Originally Posted by Two's in
...one of the issues against COTS was it threatened all those cosy jobs for the "specialist" advisors from all over the place. They would always manage to whip up a scare story about how the Tempest clearance on a can-opener was an essential requirement...
Having tried to work with COTS on a military project, it isn't that simple.
  • What happens in five years, when the kit breaks? The COTS manufacturers and their suppliers aren't going to keep running a production line to support ancient technology, so you still have to do lifetime buys of the kit. (I'm sorry, we don't make memories that small any more)
  • What happens in five years, if you discover a problem that was missed because of your "cheap and cheerful" approach to trials? (Of course it will stand repeated hot/cold cycles without any trouble, the manufacturer says so!) And your lifetime buy of parts is being eaten up at twice the rate it should?
  • What happens if interoperability suffers (see "cheap and cheerful approach to trials")? The Americans ended up with a combat helmet that wouldn't fit their radio headset in the 1980s. HMS Sheffield allegedly had a satphone that interfered with the EW suite at the wrong moment.

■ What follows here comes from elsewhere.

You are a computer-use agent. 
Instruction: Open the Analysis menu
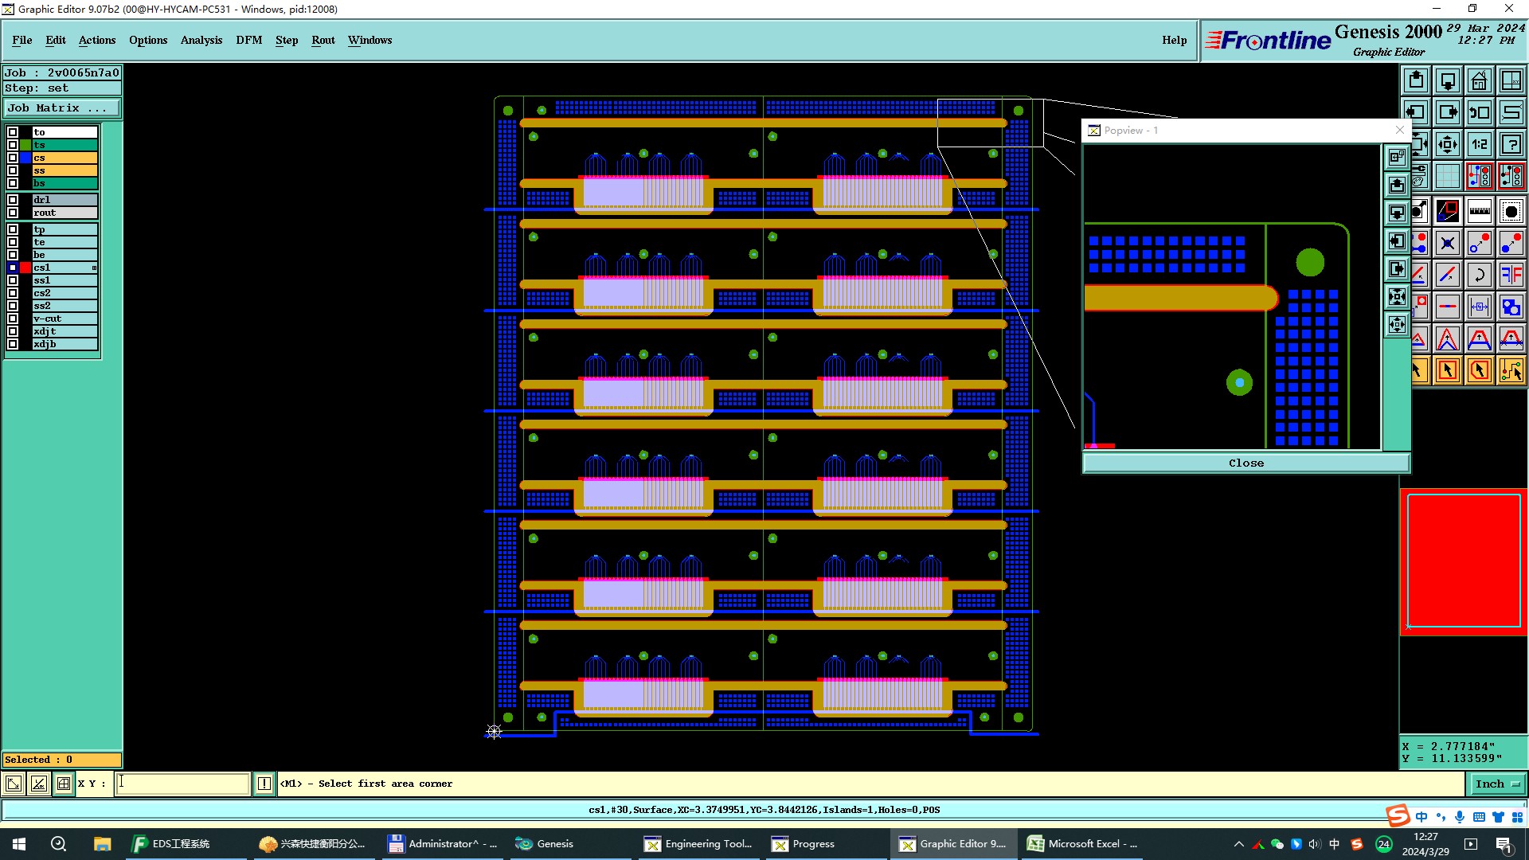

Have a good hard think about maintainability man hours per flying hour, and ask yourself which is more expensive - another million quid on the design/trials cycle, or having to employ another ten maintainers per squadron over the life of the gear.

COTS is useful, and it can be good, but it certainly isn't a magic wand. We had to replace our processor board supplier when we discovered that they had lied to us about the Ethernet performance which was critical to our data transfers. ("Buy our kit, we already meet your spec". Followed several months of design effort later, after our initial dry-runs at system acceptance testing of the live kit by "Of course we tested it in point-to-point mode and got those figures". Followed after two weeks of data gathering and measurement by "Errrr..... actually, no we didn't, and we can't get it to work").

Last edited by Gravelbelly; 17th Oct 2010 at 12:58.